Traffic/Bridge analogy
Reposting takeaway here in case it goes away.
Source: ScoutBlog Load Average
On a Single Core CPU System
The server is a bridge operator.
Cars are processes.
Cars on the bridge are using CPU time.
Cars waiting to go on the bridge are waiting for CPU time (because the bridge is backed up and they cannot get CPU time immediately.
Load of 0.00 means there is no traffic on the bridge.
Load of 1.00 means the bridge is at capacity. No more cars(processes) at this very second can get CPU time without waiting.
Load over 1.00 means there is a backup.
Multi-CPU/Core Systems
Load is relative to how many CPUs are on the system.
1 CPU/Core = 100% is load 1.00
2 CPU/Cores = 100% is load 2.00
4 CPU/Cores = 100% is load 4.00
Example: From the analogy above, each CPU Core can actively process 1 bridge lane.
Calculate Overall CPU Load
The following tools are useful when troubleshooting system load.
Typically built in
top ⇒ live system process view
uptime ⇒ system uptime and load averages
vmstat ⇒ virtual memory stats (memory, swap, i/o, cpu)

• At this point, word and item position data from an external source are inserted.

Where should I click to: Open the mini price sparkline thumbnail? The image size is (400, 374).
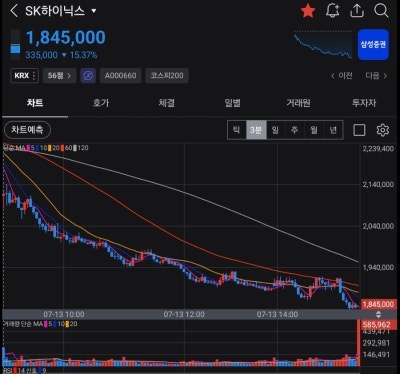point(323,45)
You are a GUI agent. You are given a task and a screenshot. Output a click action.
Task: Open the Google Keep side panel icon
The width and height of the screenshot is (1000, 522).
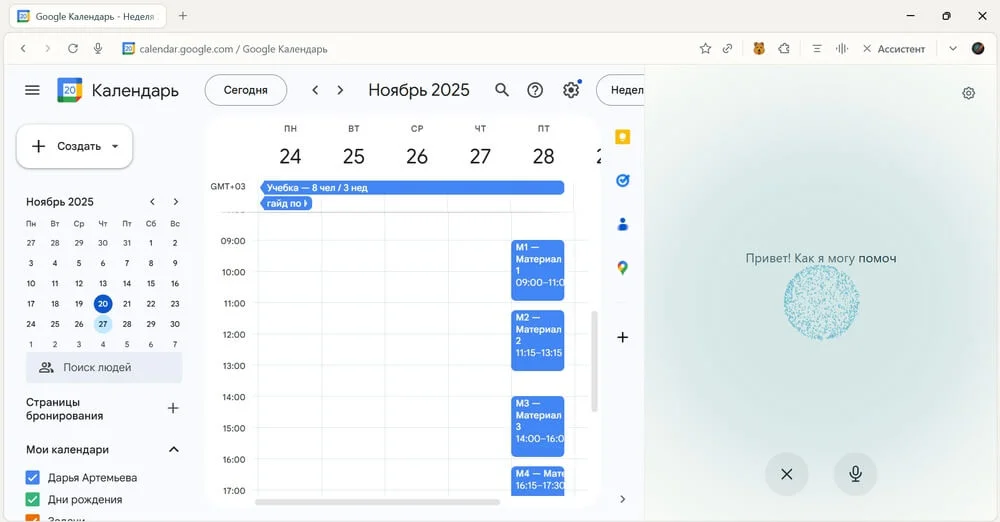[622, 137]
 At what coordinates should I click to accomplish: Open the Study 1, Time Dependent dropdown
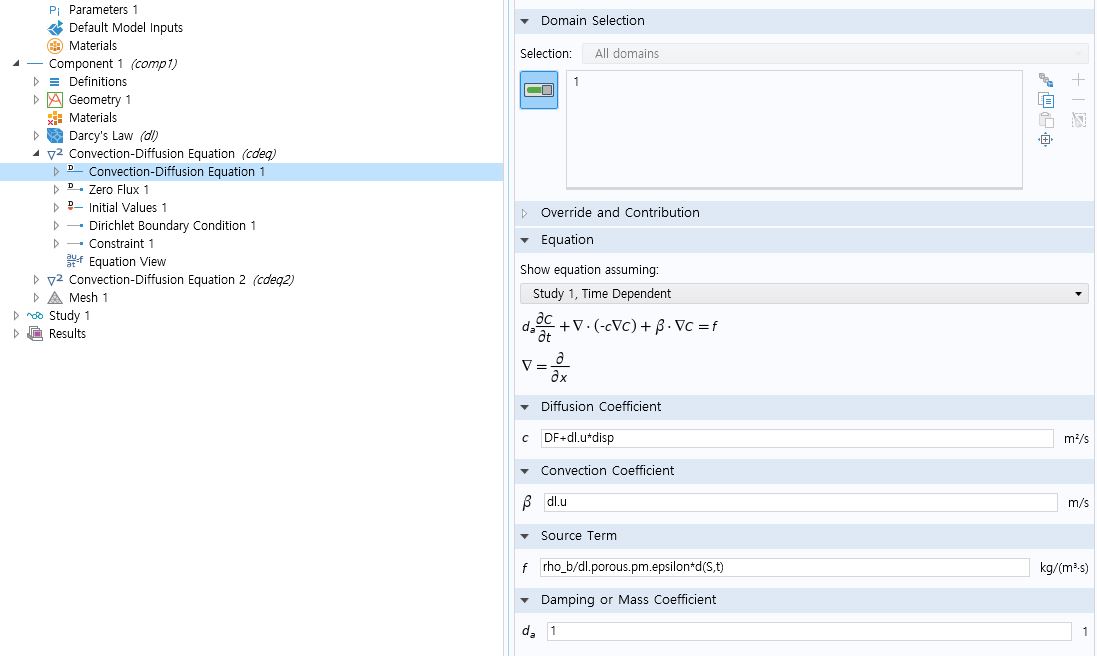pyautogui.click(x=803, y=294)
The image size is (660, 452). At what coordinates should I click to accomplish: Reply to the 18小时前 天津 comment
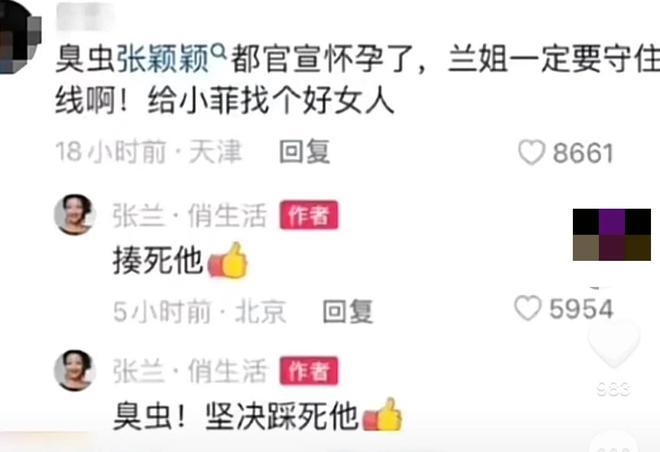pos(305,152)
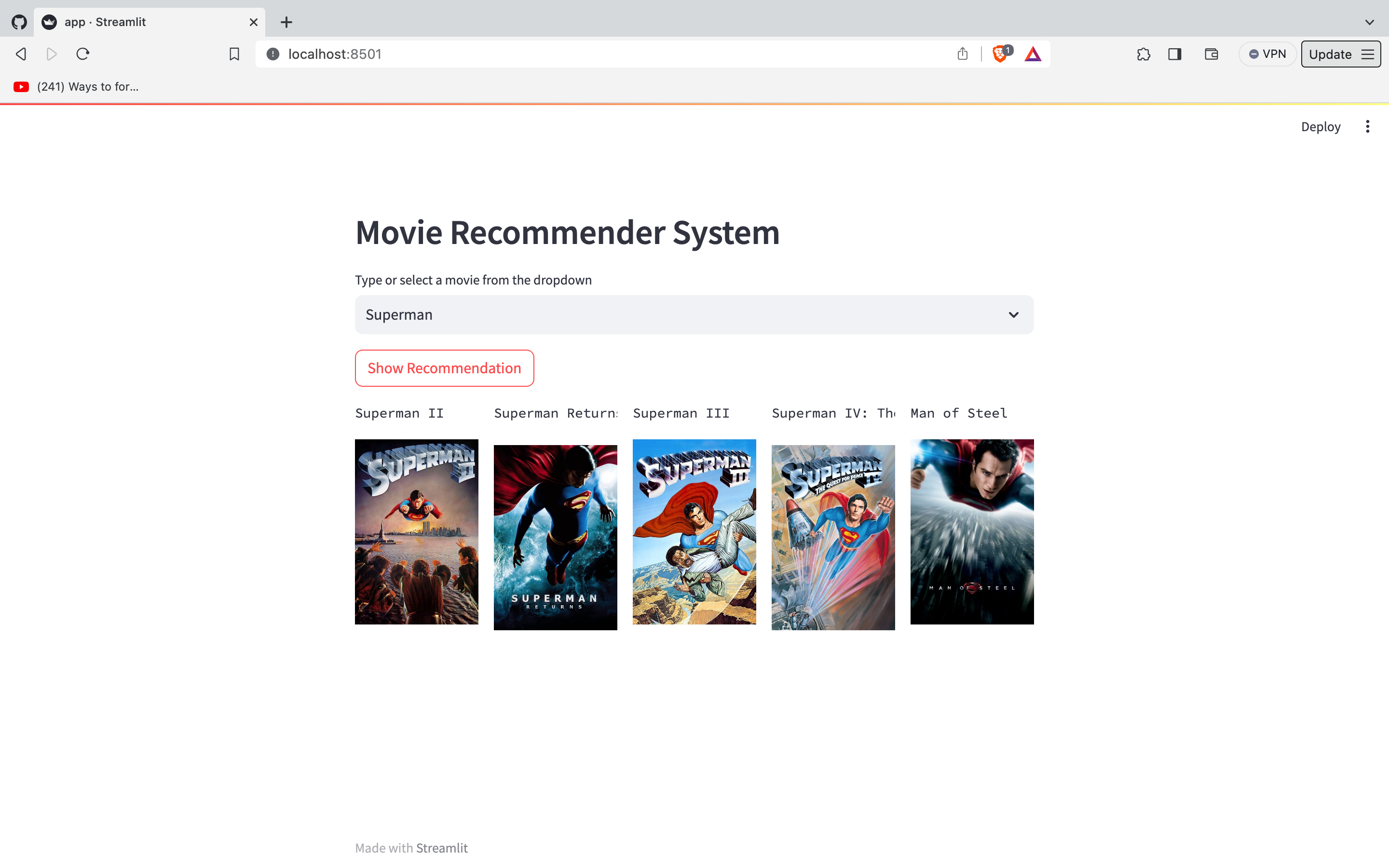
Task: Bookmark this page using the bookmark icon
Action: click(x=234, y=54)
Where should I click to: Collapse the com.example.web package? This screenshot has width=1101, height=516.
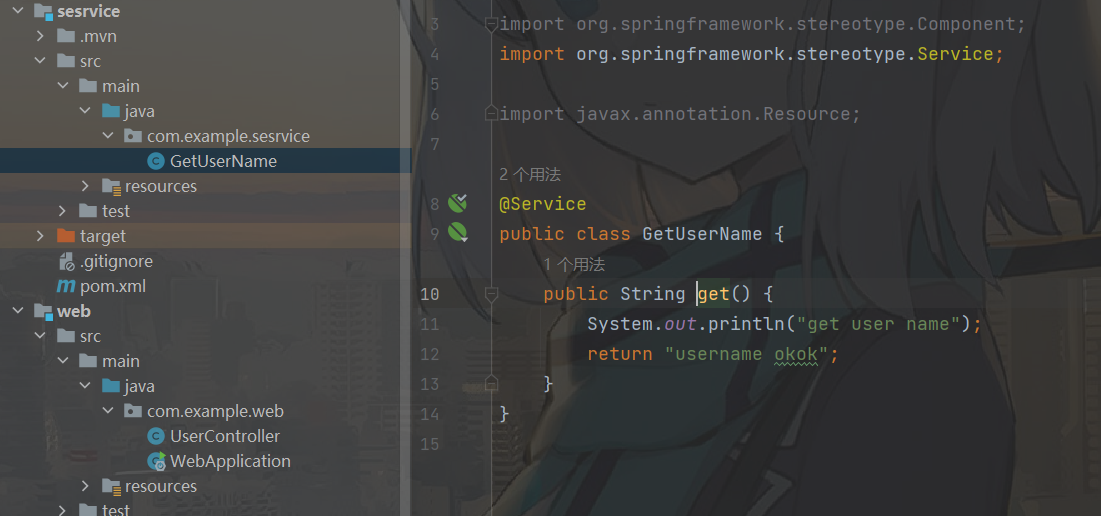click(108, 411)
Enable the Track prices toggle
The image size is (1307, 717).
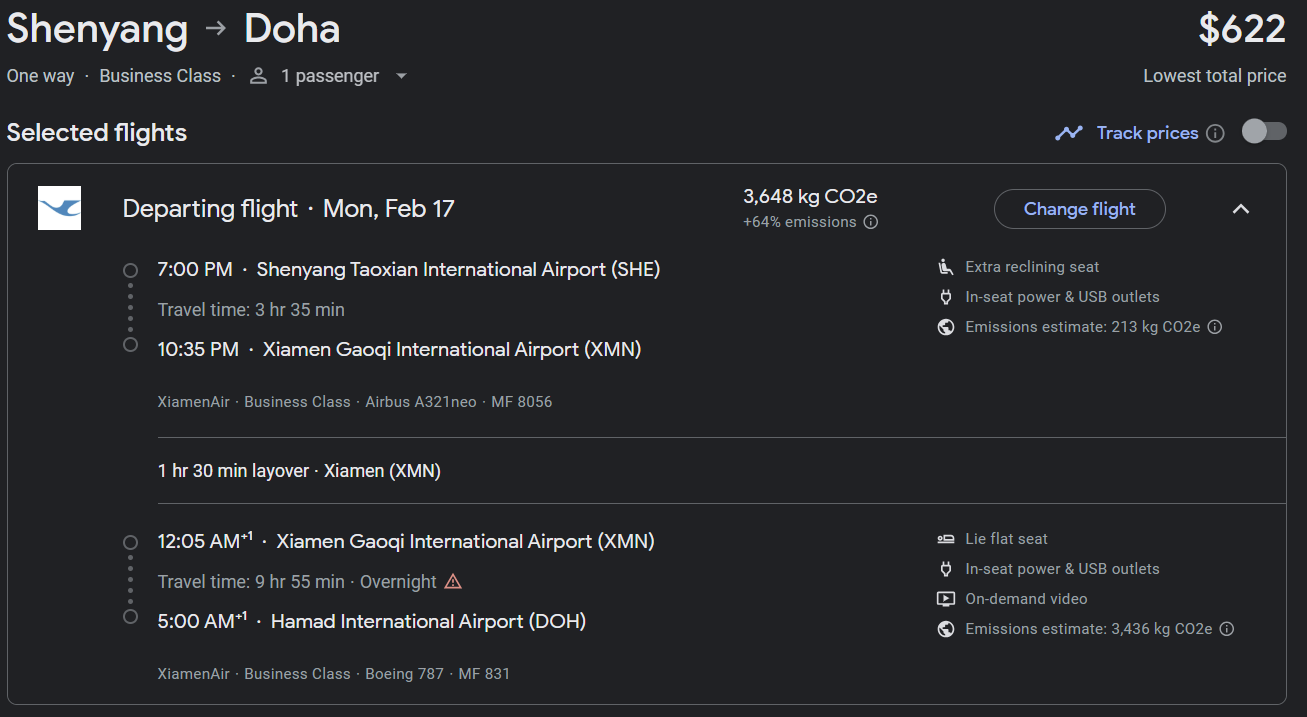(x=1263, y=131)
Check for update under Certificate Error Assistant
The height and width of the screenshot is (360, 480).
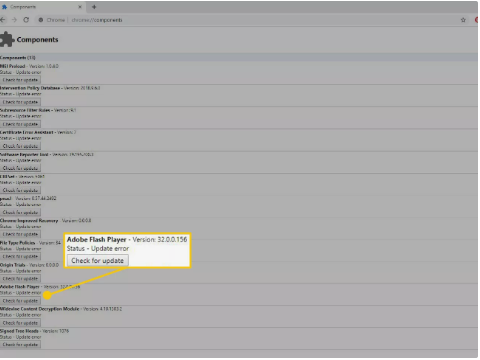(x=20, y=146)
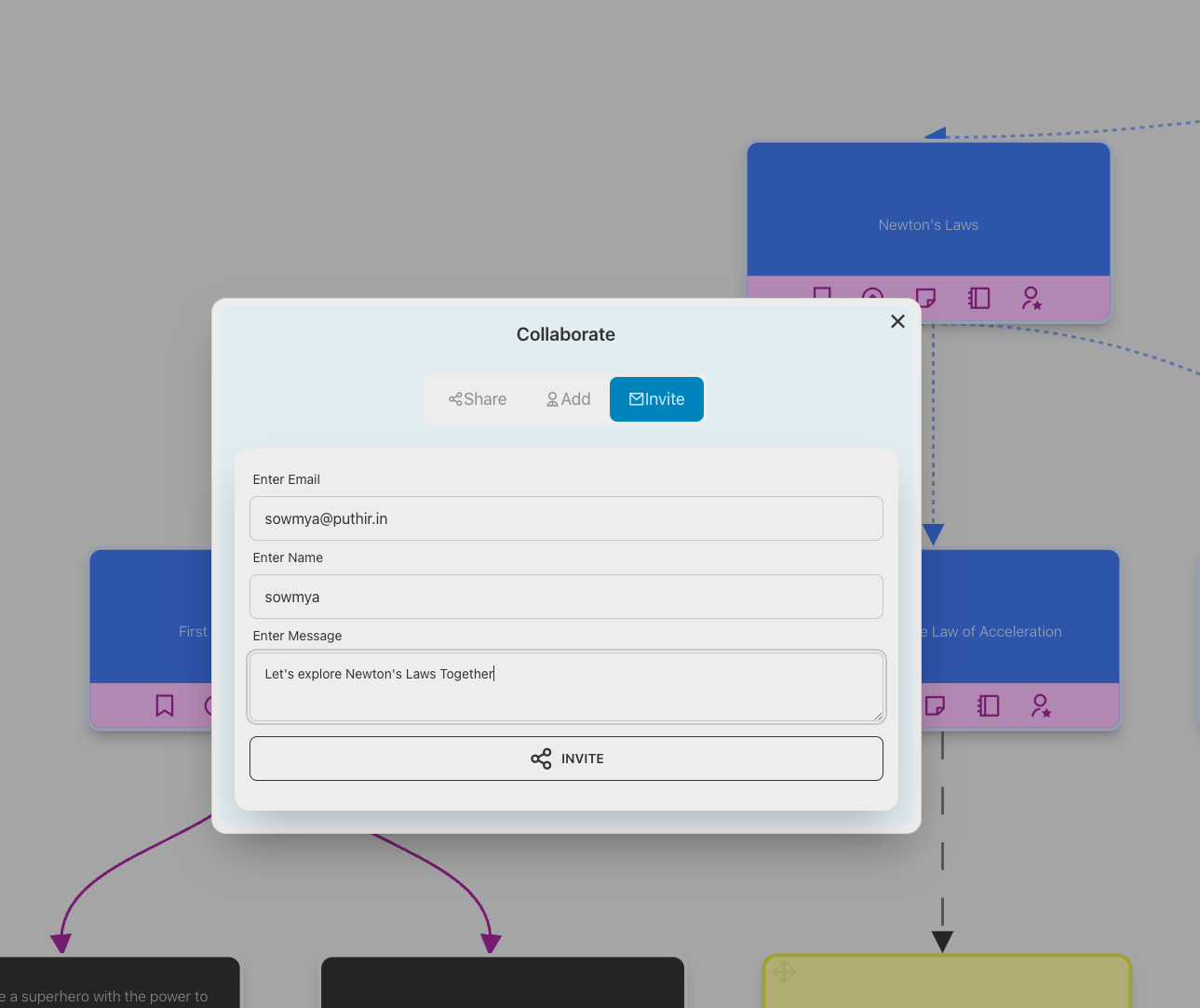1200x1008 pixels.
Task: Click user-star icon on Law of Acceleration node
Action: tap(1041, 706)
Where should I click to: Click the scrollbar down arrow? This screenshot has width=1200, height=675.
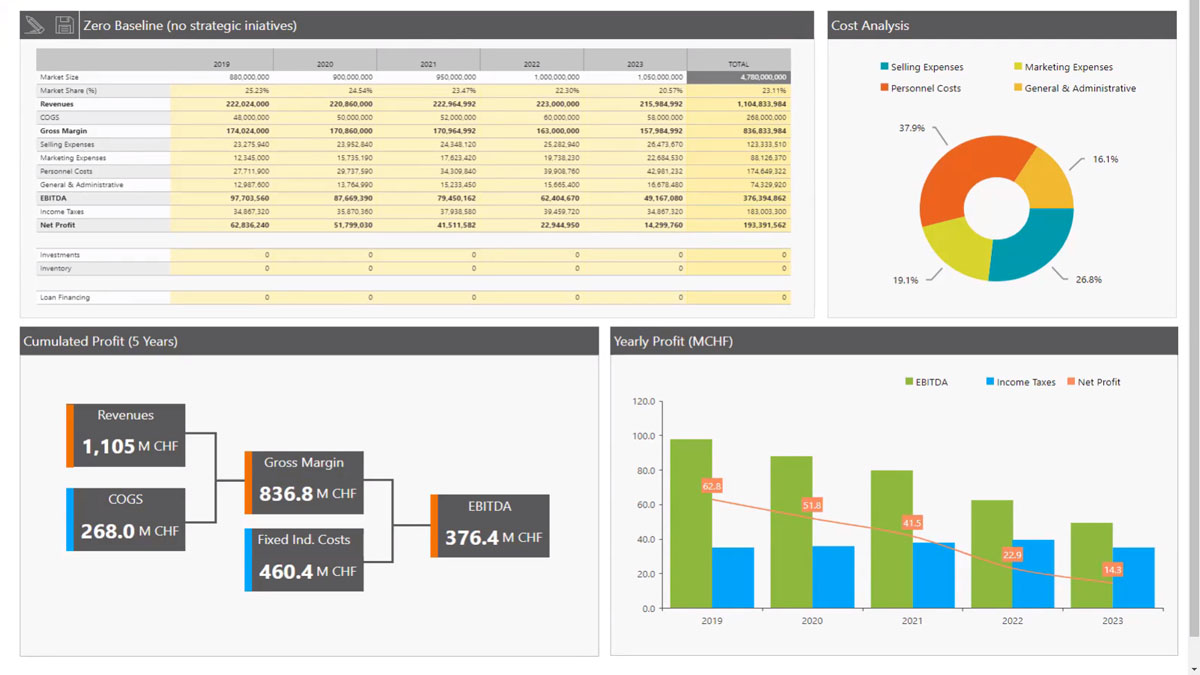tap(1194, 668)

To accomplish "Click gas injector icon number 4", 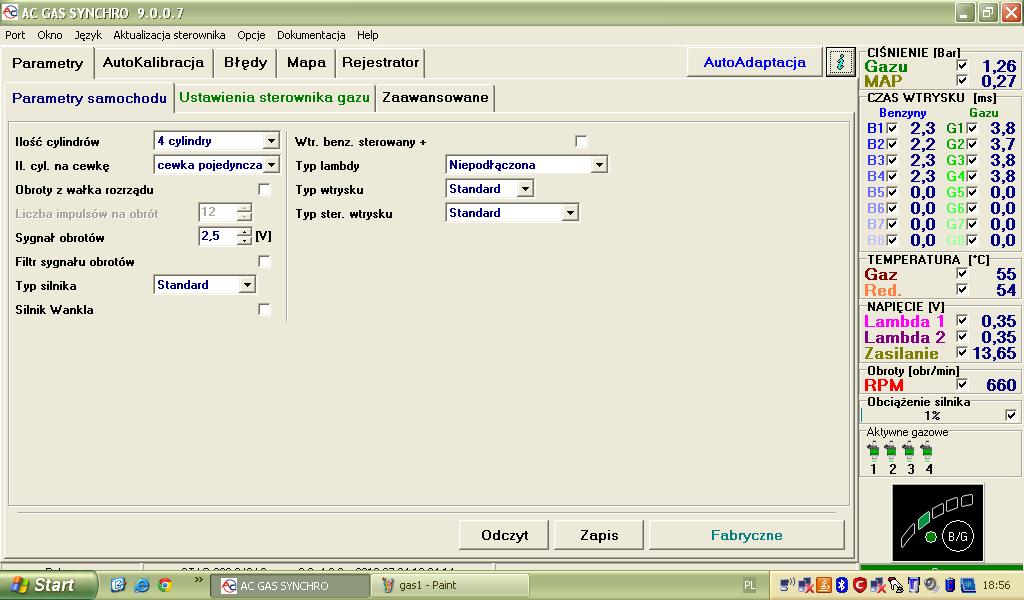I will coord(927,451).
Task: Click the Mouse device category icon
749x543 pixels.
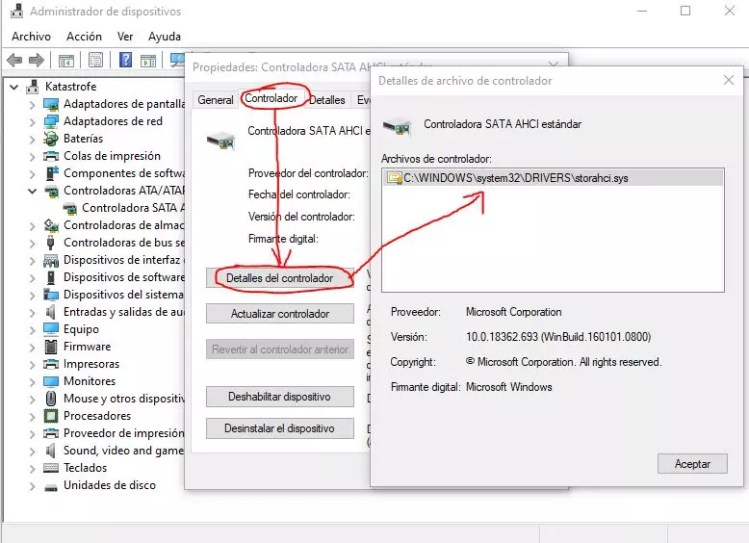Action: [x=52, y=399]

Need to install (if using a minimal install base)
Base Repo
yum -y install iotop lsof sysstat
Troubleshooting Steps
Know how many processors you have. This is essential to determine if load is high. See “Understanding Load” above for more details.
grep -c proc /proc/cpuinfo
%Load (decimal) = (Load Average / Number Processors)
Example: Number of processors = 2, load average seen = 1.50
1.50 / 2 = 0.75 or 75% load on the processors
Check load averages
Uptime shows the load average for the last 1, 5, and 15 minutes. If it is too high or trending up, time to investigate further.
-
What kind of load
Use vmstat to determine what kind of system load. “vmstat 1” prints stats every 1 second.
-
Important columns to take note of:
CPU: “wa” ⇒ Time spent waiting for I/O. If high, something is probably heavily utilizing disk.
CPU: “id” ⇒ CPU time spent idle. If close to 0, CPU is used heavily.
CPU: “sy” ⇒ CPU time spent running system/kernel processes. Mail and firewalls are common causes of high system use.
CPU: “us” ⇒ CPU time spent running user processes. If high, investigate with top.
IO: “bi” ⇒ blocks received from block device each second. (If high, something is heavily reading a disk)
IO: “bo” ⇒ blocks sent to a block device each second. (If high, something is heavily writing to disk)
SWAP: “si” ⇒ Memory swapped in from disk each second.
SWAP: “so” ⇒ Memory swapped to disk each second.
If either are high, memory is most likely also very low.
MEMORY: “free” ⇒ memory free. If this is low, there is probably swapping going on as well.
Further investigate either high CPU/Memory use or Disk I/O
High CPU
Clues that you should investigate high CPU usage:
top
While in top:
High Memory Use
Notes on Linux memory management
Linux uses free memory in RAM as a buffer cache to speed up application performance.
When memory is needed, the buffer cache shrinks to allow other applications to use it.
Actual free memory = Memory Free + Buffers + Cached
Clues that you should investigate high memory usage:
Start top and sort by %mem usage
top -a
While in top:
Other memory columns (shift+ '<' or '>' to change sort columns)
VIRT = virtual memory size used: code, data, and shared libraries plus swapped pages.
RES = resident size: non-swapped physical memory a process is using
Disk I/O
Clues that you should investigate high Disk I/O:
High CPU “id” (idle)
High CPU “wa” (wait)
iostat - View I/O stats with extended statistics, every 3 seconds
iostat -x 3
iotop - Live disk I/O similar to top
iotop
lsof - If a particular device is discovered, another option for further details is to list open files for that mount point.